**TASK INSTRUCTIONS**
[1] Where does the post on Middle East hope say the Arab-Israeli talks are set to take place this week?
[2] In the post on Middle East hope, quote the passage from "Both Roger Cohen" to "on both sides.".

Monday, November 26, 2007

Is There Hope In The Middle East? Perhaps Some

With Arab-Israeli talks, under the guidance of the United States, set for Annapolis this week, both the New York Times and the Los Angeles Times carry columns today registering a hopeful feeling that it's not impossible that something constructive could happen in them.

Both Roger Cohen in the New York Times and former negotiator Aaron David Miller in the L.A. Times express a belief that weariness on both sides, plus the facts that Israeli Prime Minister Ehud Olmert and Palestinian President Mahmoud Abbas have been holding extensive talks between themselves, and that President Bush feels the end of his term coming may help generate at least a beginning of a new attempt to resolve key issues. Mr. Bush now has fallen back on the old Carter and Clinton positions that it's worthwhile for the U.S. to exert a helpful push on both sides.

Also, a Syrian columnist close to the government of Bashar Assad writes today that the Syrian government is attending the Annapolis meeting because it does not feel it can afford to be left outside the tent in confidential discussions.

The danger of course is that the issues may once again prove intractable or that terrorists may strike, as they have in the past, to disrupt any constructive moves. There does, however, seem on both sides to be a willingness to discuss such issues as the future of Jerusalem, when there has not been before. Only Iran, at the moment, is sticking to a position of total intransigence.

**DATA EXCERPT**
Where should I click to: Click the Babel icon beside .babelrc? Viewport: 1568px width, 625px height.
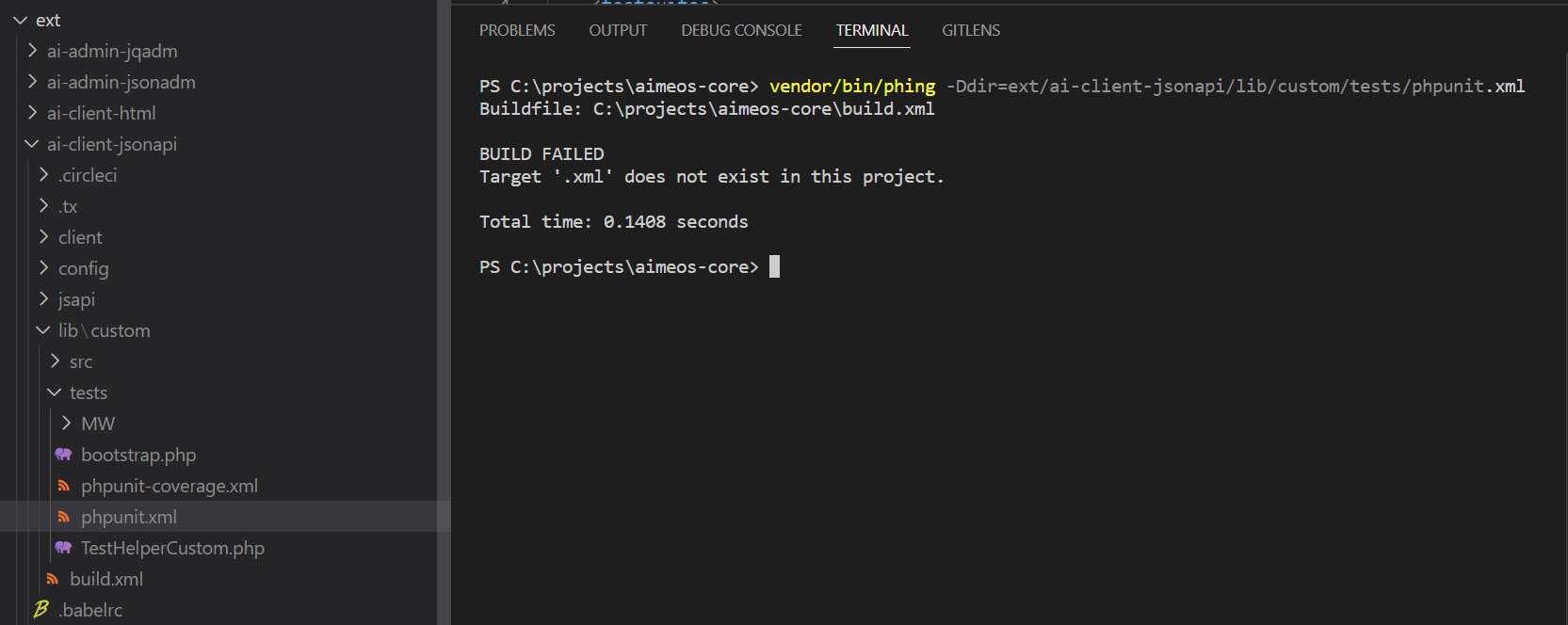[40, 610]
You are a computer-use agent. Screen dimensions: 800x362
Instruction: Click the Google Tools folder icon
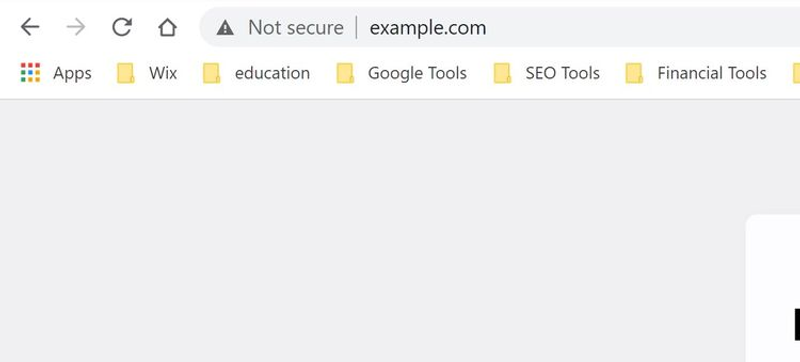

**RESULTS FOR THE EXERCISE**
[1] Annapolis

[2]
Both Roger Cohen in the New York Times and former negotiator Aaron David Miller in the L.A. Times express a belief that weariness on both sides, plus the facts that Israeli Prime Minister Ehud Olmert and Palestinian President Mahmoud Abbas have been holding extensive talks between themselves, and that President Bush feels the end of his term coming may help generate at least a beginning of a new attempt to resolve key issues. Mr. Bush now has fallen back on the old Carter and Clinton positions that it's worthwhile for the U.S. to exert a helpful push on both sides.